[Data to process Boundary: Start]
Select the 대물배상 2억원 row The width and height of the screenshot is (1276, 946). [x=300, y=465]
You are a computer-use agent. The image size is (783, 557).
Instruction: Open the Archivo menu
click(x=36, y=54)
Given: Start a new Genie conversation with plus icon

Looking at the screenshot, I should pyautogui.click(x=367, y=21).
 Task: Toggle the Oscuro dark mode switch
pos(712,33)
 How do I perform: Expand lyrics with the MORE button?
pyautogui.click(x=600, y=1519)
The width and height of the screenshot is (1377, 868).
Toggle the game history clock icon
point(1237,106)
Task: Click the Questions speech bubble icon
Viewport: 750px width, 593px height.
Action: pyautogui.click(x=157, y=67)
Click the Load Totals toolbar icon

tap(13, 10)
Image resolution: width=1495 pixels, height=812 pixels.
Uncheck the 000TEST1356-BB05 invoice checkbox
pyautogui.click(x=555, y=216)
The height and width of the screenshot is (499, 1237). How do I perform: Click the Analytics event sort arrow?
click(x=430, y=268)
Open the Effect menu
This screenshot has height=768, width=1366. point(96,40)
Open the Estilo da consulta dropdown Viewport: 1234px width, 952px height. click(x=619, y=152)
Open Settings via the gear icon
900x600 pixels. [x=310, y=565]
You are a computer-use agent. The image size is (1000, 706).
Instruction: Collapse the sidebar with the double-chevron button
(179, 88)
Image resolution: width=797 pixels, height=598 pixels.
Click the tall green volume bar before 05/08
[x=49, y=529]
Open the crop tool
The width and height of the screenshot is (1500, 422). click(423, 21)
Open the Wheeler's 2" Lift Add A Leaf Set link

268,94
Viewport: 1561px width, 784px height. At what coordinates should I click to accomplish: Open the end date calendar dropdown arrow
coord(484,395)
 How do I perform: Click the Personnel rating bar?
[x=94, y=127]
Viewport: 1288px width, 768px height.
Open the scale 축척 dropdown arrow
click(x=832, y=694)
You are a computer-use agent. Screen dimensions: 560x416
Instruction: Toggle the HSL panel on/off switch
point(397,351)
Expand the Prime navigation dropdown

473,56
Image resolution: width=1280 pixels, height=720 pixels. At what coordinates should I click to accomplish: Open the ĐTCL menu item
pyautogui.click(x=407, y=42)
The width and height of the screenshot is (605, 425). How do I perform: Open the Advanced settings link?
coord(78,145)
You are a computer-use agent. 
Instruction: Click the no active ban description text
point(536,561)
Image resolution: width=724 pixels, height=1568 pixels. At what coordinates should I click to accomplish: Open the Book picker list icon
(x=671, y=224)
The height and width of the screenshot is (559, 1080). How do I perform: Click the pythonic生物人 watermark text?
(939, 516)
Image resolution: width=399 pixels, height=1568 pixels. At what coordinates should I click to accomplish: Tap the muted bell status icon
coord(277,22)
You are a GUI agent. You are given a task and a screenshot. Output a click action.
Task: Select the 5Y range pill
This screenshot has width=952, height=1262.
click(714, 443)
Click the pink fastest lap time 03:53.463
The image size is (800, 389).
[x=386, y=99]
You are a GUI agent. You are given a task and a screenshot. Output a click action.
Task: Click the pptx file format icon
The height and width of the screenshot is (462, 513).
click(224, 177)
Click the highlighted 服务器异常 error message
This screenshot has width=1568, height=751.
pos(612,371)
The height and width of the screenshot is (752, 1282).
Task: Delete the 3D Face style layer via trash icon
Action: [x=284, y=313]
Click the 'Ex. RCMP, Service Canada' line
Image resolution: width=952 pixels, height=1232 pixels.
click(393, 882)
[Data to process Boundary: End]
__What is required__. Look for the line that contains "Image resolution: width=399" in the entries above. Set it down, along with all later lines, exactly as written.

__Expected answer__.
Image resolution: width=399 pixels, height=1568 pixels. At what coordinates should I click to accomplish: Tap the muted bell status icon
coord(277,22)
You are a GUI agent. You are given a task and a screenshot. Output a click action.
Task: Select the 5Y range pill
This screenshot has width=952, height=1262.
click(714, 443)
Click the pink fastest lap time 03:53.463
The image size is (800, 389).
[x=386, y=99]
You are a GUI agent. You are given a task and a screenshot. Output a click action.
Task: Click the pptx file format icon
The height and width of the screenshot is (462, 513).
click(224, 177)
Click the highlighted 服务器异常 error message
This screenshot has width=1568, height=751.
pos(612,371)
The height and width of the screenshot is (752, 1282).
Task: Delete the 3D Face style layer via trash icon
Action: [x=284, y=313]
Click the 'Ex. RCMP, Service Canada' line
Image resolution: width=952 pixels, height=1232 pixels.
click(393, 882)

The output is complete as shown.